[Collected data entries]
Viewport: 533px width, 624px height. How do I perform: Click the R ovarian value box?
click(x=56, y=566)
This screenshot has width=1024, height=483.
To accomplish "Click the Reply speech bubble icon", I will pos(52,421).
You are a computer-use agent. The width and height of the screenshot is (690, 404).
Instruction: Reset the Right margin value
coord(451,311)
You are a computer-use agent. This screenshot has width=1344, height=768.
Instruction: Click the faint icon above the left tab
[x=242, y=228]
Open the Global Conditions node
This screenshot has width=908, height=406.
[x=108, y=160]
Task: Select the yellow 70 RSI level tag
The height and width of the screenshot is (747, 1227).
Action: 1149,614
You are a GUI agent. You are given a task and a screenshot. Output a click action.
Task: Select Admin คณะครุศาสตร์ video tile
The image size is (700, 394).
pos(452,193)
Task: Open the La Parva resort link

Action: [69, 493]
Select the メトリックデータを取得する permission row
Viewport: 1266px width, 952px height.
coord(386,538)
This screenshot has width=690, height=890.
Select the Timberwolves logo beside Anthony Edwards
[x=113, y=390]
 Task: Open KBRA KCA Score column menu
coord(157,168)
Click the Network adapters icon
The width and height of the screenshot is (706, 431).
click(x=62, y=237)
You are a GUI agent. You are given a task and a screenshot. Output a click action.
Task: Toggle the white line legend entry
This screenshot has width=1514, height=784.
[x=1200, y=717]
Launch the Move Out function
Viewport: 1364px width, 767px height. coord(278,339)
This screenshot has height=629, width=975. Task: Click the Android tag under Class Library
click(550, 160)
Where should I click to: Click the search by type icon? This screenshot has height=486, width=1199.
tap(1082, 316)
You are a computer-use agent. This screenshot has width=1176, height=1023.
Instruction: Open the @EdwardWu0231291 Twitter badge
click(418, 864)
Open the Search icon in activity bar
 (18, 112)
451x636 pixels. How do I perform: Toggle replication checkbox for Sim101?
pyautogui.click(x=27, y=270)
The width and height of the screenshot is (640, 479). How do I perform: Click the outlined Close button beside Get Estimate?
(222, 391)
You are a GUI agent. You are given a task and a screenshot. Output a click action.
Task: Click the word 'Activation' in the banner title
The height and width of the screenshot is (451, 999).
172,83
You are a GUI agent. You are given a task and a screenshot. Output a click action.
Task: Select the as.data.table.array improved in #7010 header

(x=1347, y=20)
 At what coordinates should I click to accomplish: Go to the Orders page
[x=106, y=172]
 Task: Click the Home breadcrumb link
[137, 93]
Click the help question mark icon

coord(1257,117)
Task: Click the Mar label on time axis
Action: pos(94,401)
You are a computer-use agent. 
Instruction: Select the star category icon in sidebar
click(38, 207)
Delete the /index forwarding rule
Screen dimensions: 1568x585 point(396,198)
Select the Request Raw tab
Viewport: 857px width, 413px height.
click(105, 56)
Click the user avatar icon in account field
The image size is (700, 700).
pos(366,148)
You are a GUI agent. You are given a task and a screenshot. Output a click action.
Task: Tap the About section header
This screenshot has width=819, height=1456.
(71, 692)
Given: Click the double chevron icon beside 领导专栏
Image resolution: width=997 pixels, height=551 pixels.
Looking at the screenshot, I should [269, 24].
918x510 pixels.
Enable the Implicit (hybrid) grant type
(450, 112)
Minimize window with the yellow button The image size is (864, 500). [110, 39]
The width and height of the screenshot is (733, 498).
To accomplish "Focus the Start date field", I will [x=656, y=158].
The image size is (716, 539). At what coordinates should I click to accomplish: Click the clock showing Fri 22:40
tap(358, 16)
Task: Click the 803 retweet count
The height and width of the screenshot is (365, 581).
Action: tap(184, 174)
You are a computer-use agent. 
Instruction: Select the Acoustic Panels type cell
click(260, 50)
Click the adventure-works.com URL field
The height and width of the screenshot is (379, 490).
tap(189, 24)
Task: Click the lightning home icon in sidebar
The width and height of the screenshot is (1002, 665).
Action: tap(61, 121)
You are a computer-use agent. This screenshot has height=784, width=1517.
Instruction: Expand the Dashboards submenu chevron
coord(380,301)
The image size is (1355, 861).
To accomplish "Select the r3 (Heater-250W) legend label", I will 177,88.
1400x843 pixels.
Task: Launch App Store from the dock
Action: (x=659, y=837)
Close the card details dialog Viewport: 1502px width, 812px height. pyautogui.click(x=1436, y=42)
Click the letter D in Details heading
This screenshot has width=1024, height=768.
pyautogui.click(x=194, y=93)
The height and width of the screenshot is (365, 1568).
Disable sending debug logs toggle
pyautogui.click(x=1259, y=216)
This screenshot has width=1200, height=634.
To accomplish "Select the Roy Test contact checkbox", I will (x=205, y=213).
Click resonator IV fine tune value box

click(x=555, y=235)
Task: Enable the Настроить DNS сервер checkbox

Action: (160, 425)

## Exercise directions
Return the records above verbatim, in their entirety.

## Task answer
Viewport: 533px width, 624px height. How do I perform: Click the R ovarian value box?
click(x=56, y=566)
This screenshot has width=1024, height=483.
To accomplish "Click the Reply speech bubble icon", I will pos(52,421).
You are a computer-use agent. The width and height of the screenshot is (690, 404).
Instruction: Reset the Right margin value
coord(451,311)
You are a computer-use agent. This screenshot has width=1344, height=768.
Instruction: Click the faint icon above the left tab
[x=242, y=228]
Open the Global Conditions node
This screenshot has width=908, height=406.
[x=108, y=160]
Task: Select the yellow 70 RSI level tag
The height and width of the screenshot is (747, 1227).
Action: 1149,614
You are a GUI agent. You are given a task and a screenshot. Output a click action.
Task: Select Admin คณะครุศาสตร์ video tile
The image size is (700, 394).
pos(452,193)
Task: Open the La Parva resort link

Action: [69, 493]
Select the メトリックデータを取得する permission row
Viewport: 1266px width, 952px height.
coord(386,538)
This screenshot has width=690, height=890.
Select the Timberwolves logo beside Anthony Edwards
[x=113, y=390]
 Task: Open KBRA KCA Score column menu
coord(157,168)
Click the Network adapters icon
The width and height of the screenshot is (706, 431).
click(x=62, y=237)
You are a GUI agent. You are given a task and a screenshot. Output a click action.
Task: Toggle the white line legend entry
This screenshot has width=1514, height=784.
[x=1200, y=717]
Launch the Move Out function
Viewport: 1364px width, 767px height. coord(278,339)
This screenshot has height=629, width=975. Task: Click the Android tag under Class Library
click(550, 160)
Where should I click to: Click the search by type icon? This screenshot has height=486, width=1199.
tap(1082, 316)
You are a computer-use agent. This screenshot has width=1176, height=1023.
Instruction: Open the @EdwardWu0231291 Twitter badge
click(418, 864)
Open the Search icon in activity bar
 (18, 112)
451x636 pixels. How do I perform: Toggle replication checkbox for Sim101?
pyautogui.click(x=27, y=270)
The width and height of the screenshot is (640, 479). How do I perform: Click the outlined Close button beside Get Estimate?
(222, 391)
You are a GUI agent. You are given a task and a screenshot. Output a click action.
Task: Click the word 'Activation' in the banner title
The height and width of the screenshot is (451, 999).
172,83
You are a GUI agent. You are given a task and a screenshot. Output a click action.
Task: Select the as.data.table.array improved in #7010 header

(x=1347, y=20)
 At what coordinates should I click to accomplish: Go to the Orders page
[x=106, y=172]
 Task: Click the Home breadcrumb link
[137, 93]
Click the help question mark icon

coord(1257,117)
Task: Click the Mar label on time axis
Action: pos(94,401)
You are a computer-use agent. 
Instruction: Select the star category icon in sidebar
click(38, 207)
Delete the /index forwarding rule
Screen dimensions: 1568x585 point(396,198)
Select the Request Raw tab
Viewport: 857px width, 413px height.
click(105, 56)
Click the user avatar icon in account field
The image size is (700, 700).
pos(366,148)
You are a GUI agent. You are given a task and a screenshot. Output a click action.
Task: Tap the About section header
This screenshot has width=819, height=1456.
(71, 692)
Given: Click the double chevron icon beside 领导专栏
Image resolution: width=997 pixels, height=551 pixels.
Looking at the screenshot, I should [269, 24].
918x510 pixels.
Enable the Implicit (hybrid) grant type
(450, 112)
Minimize window with the yellow button The image size is (864, 500). [110, 39]
The width and height of the screenshot is (733, 498).
To accomplish "Focus the Start date field", I will [x=656, y=158].
The image size is (716, 539). At what coordinates should I click to accomplish: Click the clock showing Fri 22:40
tap(358, 16)
Task: Click the 803 retweet count
The height and width of the screenshot is (365, 581).
Action: tap(184, 174)
You are a computer-use agent. 
Instruction: Select the Acoustic Panels type cell
click(260, 50)
Click the adventure-works.com URL field
The height and width of the screenshot is (379, 490).
tap(189, 24)
Task: Click the lightning home icon in sidebar
The width and height of the screenshot is (1002, 665).
Action: tap(61, 121)
You are a computer-use agent. This screenshot has height=784, width=1517.
Instruction: Expand the Dashboards submenu chevron
coord(380,301)
The image size is (1355, 861).
To accomplish "Select the r3 (Heater-250W) legend label", I will 177,88.
1400x843 pixels.
Task: Launch App Store from the dock
Action: (x=659, y=837)
Close the card details dialog Viewport: 1502px width, 812px height. pyautogui.click(x=1436, y=42)
Click the letter D in Details heading
This screenshot has width=1024, height=768.
pyautogui.click(x=194, y=93)
The height and width of the screenshot is (365, 1568).
Disable sending debug logs toggle
pyautogui.click(x=1259, y=216)
This screenshot has width=1200, height=634.
To accomplish "Select the Roy Test contact checkbox", I will (x=205, y=213).
Click resonator IV fine tune value box

click(x=555, y=235)
Task: Enable the Настроить DNS сервер checkbox

Action: (160, 425)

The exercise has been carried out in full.